- _Problem statement_
Set down exactly the lines below between the line holding "This screenshot has height=404, width=189." and the line holding "Task: Click 'kids", inclusive; no other line belongs in the answer.

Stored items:
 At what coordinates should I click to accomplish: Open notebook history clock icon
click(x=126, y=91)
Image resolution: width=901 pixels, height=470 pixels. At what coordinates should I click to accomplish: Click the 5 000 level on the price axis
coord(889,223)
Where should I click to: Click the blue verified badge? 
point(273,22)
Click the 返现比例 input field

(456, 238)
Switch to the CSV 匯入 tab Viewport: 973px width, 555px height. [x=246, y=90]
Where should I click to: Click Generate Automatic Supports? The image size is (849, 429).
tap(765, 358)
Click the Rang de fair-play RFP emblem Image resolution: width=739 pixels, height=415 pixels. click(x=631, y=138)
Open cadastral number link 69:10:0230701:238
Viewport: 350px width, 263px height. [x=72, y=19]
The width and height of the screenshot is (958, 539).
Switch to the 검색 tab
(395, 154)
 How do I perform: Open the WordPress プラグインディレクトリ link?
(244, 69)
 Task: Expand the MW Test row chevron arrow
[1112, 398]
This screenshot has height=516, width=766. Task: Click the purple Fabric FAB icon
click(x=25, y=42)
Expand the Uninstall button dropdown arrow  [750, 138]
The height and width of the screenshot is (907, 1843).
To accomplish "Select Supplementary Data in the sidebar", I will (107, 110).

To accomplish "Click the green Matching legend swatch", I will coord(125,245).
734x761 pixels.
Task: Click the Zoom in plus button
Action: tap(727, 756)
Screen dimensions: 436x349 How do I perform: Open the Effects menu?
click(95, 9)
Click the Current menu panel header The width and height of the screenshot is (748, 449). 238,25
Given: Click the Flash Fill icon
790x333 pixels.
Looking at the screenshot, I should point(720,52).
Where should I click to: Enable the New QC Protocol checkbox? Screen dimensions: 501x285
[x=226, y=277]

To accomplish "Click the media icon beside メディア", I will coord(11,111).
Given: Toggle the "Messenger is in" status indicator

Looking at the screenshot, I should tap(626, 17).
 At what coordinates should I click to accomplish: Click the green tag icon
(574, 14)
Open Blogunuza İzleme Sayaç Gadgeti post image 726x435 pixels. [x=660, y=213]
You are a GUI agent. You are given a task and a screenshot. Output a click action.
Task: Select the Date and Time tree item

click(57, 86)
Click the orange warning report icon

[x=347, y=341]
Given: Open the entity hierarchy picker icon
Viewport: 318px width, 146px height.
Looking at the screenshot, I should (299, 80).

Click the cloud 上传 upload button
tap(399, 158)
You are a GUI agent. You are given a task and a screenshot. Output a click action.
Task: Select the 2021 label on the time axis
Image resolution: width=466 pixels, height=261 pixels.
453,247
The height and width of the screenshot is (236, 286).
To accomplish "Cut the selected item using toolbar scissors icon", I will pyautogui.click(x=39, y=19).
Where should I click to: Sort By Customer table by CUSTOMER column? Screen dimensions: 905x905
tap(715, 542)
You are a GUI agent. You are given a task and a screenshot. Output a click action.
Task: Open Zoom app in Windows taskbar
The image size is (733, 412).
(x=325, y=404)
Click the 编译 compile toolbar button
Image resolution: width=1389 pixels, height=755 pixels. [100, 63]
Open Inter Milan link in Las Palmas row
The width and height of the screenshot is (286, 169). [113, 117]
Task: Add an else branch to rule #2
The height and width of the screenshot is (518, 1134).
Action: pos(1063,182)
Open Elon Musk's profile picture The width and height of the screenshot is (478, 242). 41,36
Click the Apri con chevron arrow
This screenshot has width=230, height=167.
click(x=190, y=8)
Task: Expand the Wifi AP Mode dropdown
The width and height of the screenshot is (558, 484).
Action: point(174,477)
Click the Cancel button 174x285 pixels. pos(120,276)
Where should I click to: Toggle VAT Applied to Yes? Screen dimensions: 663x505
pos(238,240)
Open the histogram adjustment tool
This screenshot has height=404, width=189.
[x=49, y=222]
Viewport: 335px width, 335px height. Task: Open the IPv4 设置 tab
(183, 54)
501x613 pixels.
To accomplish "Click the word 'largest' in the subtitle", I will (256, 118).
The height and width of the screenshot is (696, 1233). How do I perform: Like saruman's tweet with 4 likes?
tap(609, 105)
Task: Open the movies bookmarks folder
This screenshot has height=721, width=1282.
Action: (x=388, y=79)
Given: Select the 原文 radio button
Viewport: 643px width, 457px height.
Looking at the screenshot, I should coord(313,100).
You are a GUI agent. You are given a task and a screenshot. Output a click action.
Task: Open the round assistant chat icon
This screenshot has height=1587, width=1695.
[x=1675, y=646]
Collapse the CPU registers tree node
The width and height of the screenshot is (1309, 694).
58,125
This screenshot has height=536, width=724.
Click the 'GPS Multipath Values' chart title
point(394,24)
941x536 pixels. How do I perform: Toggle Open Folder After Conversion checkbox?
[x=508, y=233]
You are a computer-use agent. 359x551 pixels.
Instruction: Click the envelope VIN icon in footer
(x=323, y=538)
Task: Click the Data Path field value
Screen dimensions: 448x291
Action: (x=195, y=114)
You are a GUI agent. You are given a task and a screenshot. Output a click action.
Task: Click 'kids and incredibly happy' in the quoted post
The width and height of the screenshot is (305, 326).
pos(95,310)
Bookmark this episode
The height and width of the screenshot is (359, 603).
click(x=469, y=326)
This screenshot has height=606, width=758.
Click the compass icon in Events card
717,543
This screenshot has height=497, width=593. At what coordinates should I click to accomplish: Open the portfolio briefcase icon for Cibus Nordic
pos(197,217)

- _Expected output_
This screenshot has height=404, width=189.
[x=49, y=222]
Viewport: 335px width, 335px height. Task: Open the IPv4 设置 tab
(183, 54)
501x613 pixels.
To accomplish "Click the word 'largest' in the subtitle", I will (256, 118).
The height and width of the screenshot is (696, 1233). How do I perform: Like saruman's tweet with 4 likes?
tap(609, 105)
Task: Open the movies bookmarks folder
This screenshot has height=721, width=1282.
Action: (x=388, y=79)
Given: Select the 原文 radio button
Viewport: 643px width, 457px height.
Looking at the screenshot, I should coord(313,100).
You are a GUI agent. You are given a task and a screenshot. Output a click action.
Task: Open the round assistant chat icon
This screenshot has height=1587, width=1695.
[x=1675, y=646]
Collapse the CPU registers tree node
The width and height of the screenshot is (1309, 694).
58,125
This screenshot has height=536, width=724.
Click the 'GPS Multipath Values' chart title
point(394,24)
941x536 pixels. How do I perform: Toggle Open Folder After Conversion checkbox?
[x=508, y=233]
You are a computer-use agent. 359x551 pixels.
Instruction: Click the envelope VIN icon in footer
(x=323, y=538)
Task: Click the Data Path field value
Screen dimensions: 448x291
Action: (x=195, y=114)
You are a GUI agent. You are given a task and a screenshot. Output a click action.
Task: Click 'kids and incredibly happy' in the quoted post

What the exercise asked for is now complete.